Write the next part of the forum thread about getting water while wild camping in Morocco, starting after its last post.

DOCUMENT EXTRACT:
** START **
# wild camping... where to get the water?



## nafricasurfer (Jan 22, 2014)

Hi all -

Anyone here have experience trying to fill up water tanks in remote parts of Morocco? We aren't heading into the Sahara or anything... just down the coast maybe as far as Sidi Ifni.

Easy or hard to get water in Morocco? Where do you get it?


Thank you!
Matt


----------



## Bohemiabones (Apr 4, 2012)

many fuel stations have taps outside...or look out for a car wash and tip them a few dirhams to fill up...or same goes for cafes.


----------



## tonka (Apr 24, 2006)

Just back from our last trip there..
Many vilages and towns have a water tap, it's a case of asking or finding where it is.. Also as mentioned garages..
Drinking / bottled water is plentiful almost everywhere at around 10dh for a 5ltr bottle.
Although you may not want to stop at campsites etc, for what they cost maybe worth a visit every once in a while and use that opportunity to fill up... Stayed at many for only 4o-50dh a night...

Water is not hard to obtain at all, everyone seems to manage.. It's developing all the time, we have seen the changes just in the past year..

At wildcamping ( not sure if you can call it that now as they charge 20dh) on Tagazoute beach a water bowser calls every day and for 25dh will fill your tank with as much as it can hold...


----------



## nafricasurfer (Jan 22, 2014)

Hi Tonka -

Back already? We are royally late. I'm still trying to find a camper!

You were wild camping with such a lovely camper?

Did you get down as far as Mihrleft? That is where we plan to head for some late season surfing & wildcamping. 

Cheers-
Matt


----------



## makems (Jul 26, 2010)

There is a nice wildcamp spot at Mirleft although strictly speaking it's Guardian parking at 20dh per night. 
Right on the beach and usually only a handful of vans there 
N29deg 35.209'
W10deg 01.933'
The approach from the North is a bit tricky as it is a very sharp right hand turn just before the new bridge they are building and just before you get into Mirleft itself.
The it's 800m along a dirt track that isn't too bad.
Take care coming out though as it is quite a steep hill onto the road and it is gravel so expect wheel spin big time! We found it easier to turn right and go into Mirleft and turn round than to try to go North out of the turning.
It's a bit of a walk into Mirleft for supplies up a steep path to the top of the cliffs but go in the morning before it gets hot and you'll be OK.
** END **
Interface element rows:
** START **
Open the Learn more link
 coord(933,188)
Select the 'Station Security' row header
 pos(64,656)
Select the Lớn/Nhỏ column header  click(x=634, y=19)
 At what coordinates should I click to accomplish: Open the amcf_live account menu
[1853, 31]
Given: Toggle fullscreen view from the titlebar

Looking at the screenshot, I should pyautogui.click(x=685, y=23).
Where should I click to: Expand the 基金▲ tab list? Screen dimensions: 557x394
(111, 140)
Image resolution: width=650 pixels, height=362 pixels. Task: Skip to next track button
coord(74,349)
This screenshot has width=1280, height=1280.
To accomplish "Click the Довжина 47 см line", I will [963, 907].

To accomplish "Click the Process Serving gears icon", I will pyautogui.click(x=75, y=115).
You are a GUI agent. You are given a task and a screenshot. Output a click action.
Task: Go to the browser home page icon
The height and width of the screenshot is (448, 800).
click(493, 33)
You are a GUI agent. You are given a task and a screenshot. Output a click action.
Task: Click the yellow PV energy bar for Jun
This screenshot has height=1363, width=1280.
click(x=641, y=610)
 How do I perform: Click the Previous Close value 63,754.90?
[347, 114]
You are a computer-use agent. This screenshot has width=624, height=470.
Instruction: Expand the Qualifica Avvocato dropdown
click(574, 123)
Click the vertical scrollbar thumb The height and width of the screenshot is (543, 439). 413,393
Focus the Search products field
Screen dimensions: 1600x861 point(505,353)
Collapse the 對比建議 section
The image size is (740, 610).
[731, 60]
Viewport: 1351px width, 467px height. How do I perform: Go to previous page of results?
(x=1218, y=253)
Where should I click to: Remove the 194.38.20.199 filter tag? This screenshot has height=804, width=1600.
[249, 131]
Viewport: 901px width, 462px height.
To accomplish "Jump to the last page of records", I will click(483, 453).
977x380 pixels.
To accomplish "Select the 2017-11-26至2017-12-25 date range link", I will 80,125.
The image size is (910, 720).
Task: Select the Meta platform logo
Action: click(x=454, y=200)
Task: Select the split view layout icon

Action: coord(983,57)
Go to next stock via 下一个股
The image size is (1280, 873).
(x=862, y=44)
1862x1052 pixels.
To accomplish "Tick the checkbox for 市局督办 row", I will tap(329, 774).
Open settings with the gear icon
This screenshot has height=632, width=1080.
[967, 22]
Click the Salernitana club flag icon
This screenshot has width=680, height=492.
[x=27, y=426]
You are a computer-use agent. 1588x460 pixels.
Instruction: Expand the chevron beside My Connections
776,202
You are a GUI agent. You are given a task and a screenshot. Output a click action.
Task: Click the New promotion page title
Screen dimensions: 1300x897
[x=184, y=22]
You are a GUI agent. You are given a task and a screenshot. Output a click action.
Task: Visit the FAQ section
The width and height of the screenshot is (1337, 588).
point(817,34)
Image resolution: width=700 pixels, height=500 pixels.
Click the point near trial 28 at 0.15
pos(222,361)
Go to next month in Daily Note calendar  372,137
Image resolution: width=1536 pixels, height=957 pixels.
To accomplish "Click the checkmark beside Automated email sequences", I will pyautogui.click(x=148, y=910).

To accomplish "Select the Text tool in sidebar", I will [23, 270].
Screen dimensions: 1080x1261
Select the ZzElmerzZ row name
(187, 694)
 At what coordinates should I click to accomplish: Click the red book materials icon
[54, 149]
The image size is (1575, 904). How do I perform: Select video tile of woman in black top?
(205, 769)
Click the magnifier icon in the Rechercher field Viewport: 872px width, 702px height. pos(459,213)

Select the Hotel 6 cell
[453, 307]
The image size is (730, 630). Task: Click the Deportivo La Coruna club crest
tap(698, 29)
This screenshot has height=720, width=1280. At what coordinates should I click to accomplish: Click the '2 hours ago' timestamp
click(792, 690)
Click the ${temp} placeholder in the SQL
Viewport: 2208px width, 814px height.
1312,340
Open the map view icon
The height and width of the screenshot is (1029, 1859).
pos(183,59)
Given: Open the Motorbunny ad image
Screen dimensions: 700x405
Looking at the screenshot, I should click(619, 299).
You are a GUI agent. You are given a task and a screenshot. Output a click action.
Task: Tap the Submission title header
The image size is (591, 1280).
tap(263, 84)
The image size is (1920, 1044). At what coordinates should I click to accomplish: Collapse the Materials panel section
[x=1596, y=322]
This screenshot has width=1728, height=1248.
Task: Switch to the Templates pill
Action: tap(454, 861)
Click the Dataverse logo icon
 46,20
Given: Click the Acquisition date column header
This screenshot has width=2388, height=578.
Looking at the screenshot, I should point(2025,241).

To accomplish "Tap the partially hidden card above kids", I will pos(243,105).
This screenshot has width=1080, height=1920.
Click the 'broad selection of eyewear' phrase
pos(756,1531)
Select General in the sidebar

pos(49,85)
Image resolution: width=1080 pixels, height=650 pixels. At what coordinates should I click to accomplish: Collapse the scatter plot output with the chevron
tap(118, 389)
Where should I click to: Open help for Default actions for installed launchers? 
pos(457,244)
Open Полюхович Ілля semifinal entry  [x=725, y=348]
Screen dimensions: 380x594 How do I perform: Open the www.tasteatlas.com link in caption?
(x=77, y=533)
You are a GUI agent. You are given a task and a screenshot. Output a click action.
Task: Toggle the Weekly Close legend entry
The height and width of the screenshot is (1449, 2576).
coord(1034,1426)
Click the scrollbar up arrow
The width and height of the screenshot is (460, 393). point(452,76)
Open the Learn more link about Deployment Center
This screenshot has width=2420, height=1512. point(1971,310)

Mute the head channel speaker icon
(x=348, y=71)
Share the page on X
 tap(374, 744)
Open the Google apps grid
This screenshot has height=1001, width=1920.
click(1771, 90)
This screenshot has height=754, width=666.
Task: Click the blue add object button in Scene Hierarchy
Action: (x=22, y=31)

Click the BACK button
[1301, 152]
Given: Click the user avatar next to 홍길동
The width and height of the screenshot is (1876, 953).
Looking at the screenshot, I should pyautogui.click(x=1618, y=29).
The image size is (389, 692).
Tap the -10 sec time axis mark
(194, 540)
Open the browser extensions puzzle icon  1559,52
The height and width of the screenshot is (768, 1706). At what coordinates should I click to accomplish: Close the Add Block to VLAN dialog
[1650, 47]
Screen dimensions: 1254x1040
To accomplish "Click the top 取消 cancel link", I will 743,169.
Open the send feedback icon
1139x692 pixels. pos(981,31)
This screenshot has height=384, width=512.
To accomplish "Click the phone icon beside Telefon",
** END **
TASK ANSWER:
----------



## nafricasurfer (Jan 22, 2014)

Hi Makems -

That sounds like a great spot. One we are sure to check out. I've been to Mihrleft before & I can't quite imagine where one can drive down to the beach. Those are tall cliffs!

Do you think we could take a 7m camper down there. It's a fiat, fwd, 115 bhp.

Thanks-
Matt


----------



## peejay (May 10, 2005)

Another good free spot a few km's south of Mirleft, just off the R104..

29.50486 -10.07608

Easy access from the R104, just pay a courtesy call to the port office halfway down the hill and ask if its ok to overnight.

On our visit, it was just us, a few friendly fishermen and the sea.

Pete


----------



## nafricasurfer (Jan 22, 2014)

I guess if you are buying a fish now & then they are happy. 

I miss morocco, got to get down there before the winds start up. Well, no chance for that.

Are you guys surfing?

Cheers-
Matt


----------



## makems (Jul 26, 2010)

nafricasurfer said:


> Hi Makems -
> 
> That sounds like a great spot. One we are sure to check out. I've been to Mihrleft before & I can't quite imagine where one can drive down to the beach. Those are tall cliffs!
> 
> ...


Length is not a problem, we are 9m tag axle. The only problem is wheel spin on a steep hill with a gravel surface. Made more difficult for us as we are automatic without the hill assist feature. Take it easy on the exit and you should be ok.


----------



## Bohemiabones (Apr 4, 2012)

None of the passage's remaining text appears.